The problem I have at the moment though is that once I get through my Box Squats my legs are unbelievably pumped, stiff and sore. I can struggle throguh the Leg ext and leg curls, but theres no way I can do the leg press. That usually means I only get about 11 sets a week for my legs, which considering their size is very low in proportion to other muscle groups Id work like my delts or bi's.
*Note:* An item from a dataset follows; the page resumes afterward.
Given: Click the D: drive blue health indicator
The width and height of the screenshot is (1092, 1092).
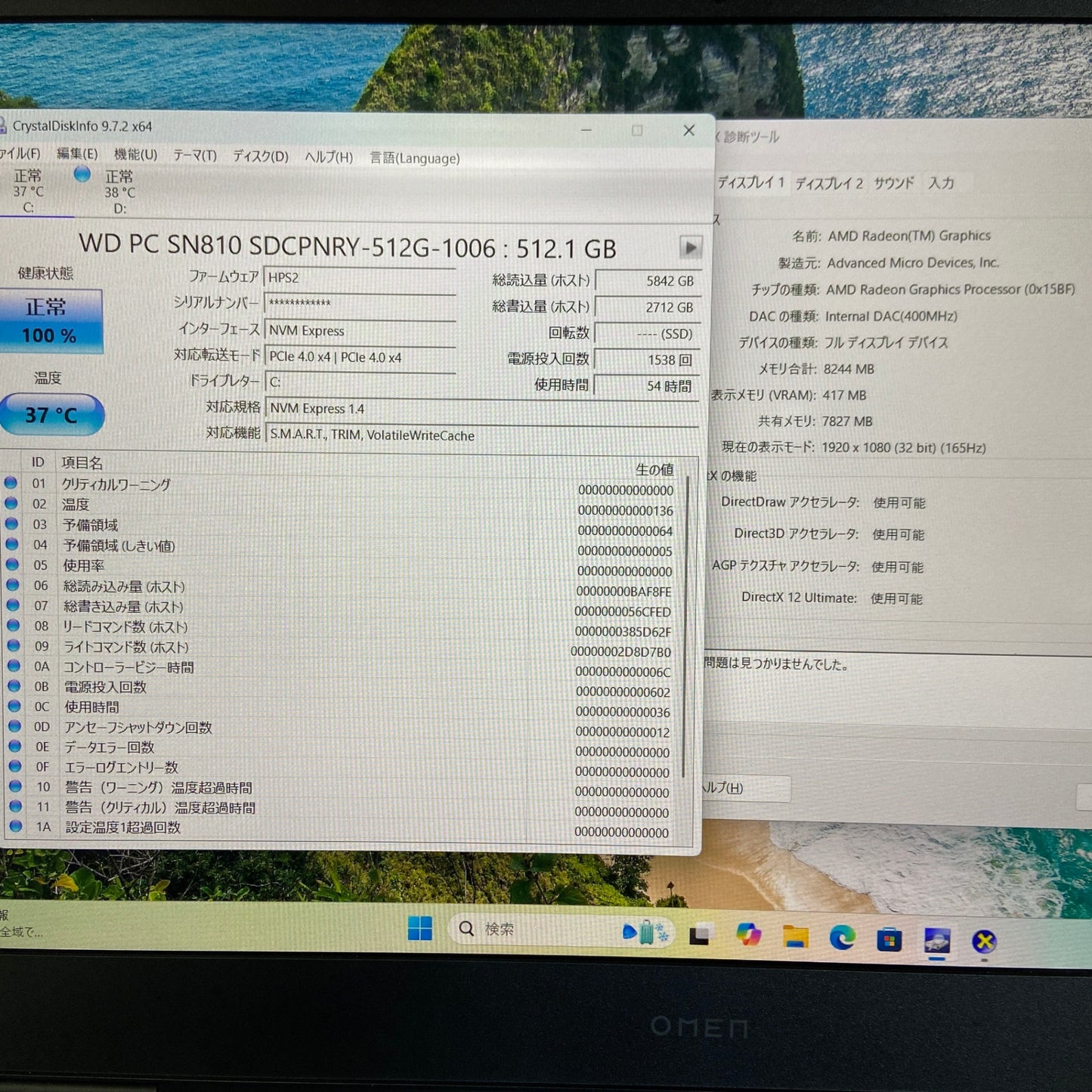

How many sets is sufficient for your legs during the week, or should I consider training them twice a week? Because at the moment I really feel like I amnt training them to the level I should and Im missing out on GH production and so on being stimulated by training em harder. 

Thanks

----------


## ghettoboyd

you should do your leg presses after the squats in my opinion. i do all compound movment before the isolation exercises.your most strongest early therfore you can use more weight.

----------


## ghettoboyd

o yea, and i do usually like 20 sets for leggs. 5-6 sets squats,3 legpress,3 extentions,3 curls,3 calvs,3 dead lits.

----------


## DSM4Life

> Hey lads, at the moment my leg routine is something like this
> 
> Box Squats x 5
> Leg extentions x 3 
> Leg curls x 3 
> Leg press x 4
> 
> The problem I have at the moment though is that once I get through my Box Squats my legs are unbelievably pumped, stiff and sore. I can struggle throguh the Leg ext and leg curls, but theres no way I can do the leg press. That usually means I only get about 11 sets a week for my legs, which considering their size is very low in proportion to other muscle groups Id work like my delts or bi's.
> 
> ...


Less is more. 

Maybe you need to add more weight rather then more exercises.

----------


## UberSteroids

One of the best thing I did with my leg workout is - I split it into primary and secondary leg days.

So on primary day I would do my squats (5 sets), leg press (6 sets), sitting calf machine (5 sets) and then go home.

Then I would have the secondary leg day which would include Leg lunges (5 sets), Leg extensions (8 sets), Prone leg curls (6 sets) and calf workout.

This way I cover my legs and I can go heavy on all the exercises.

Take care.

----------


## redz

I need to do more, my main leg stuff is squats, hockey and tons of cardio. I need to add a leg press to by home gym.

----------


## transform

thanks for the input guys, really appreciate it. Ill adjust my routine and repost it here in a while so.

Thanks

----------


## sizerp

I do quads glutes and calves one day, and then hams and calves again another day.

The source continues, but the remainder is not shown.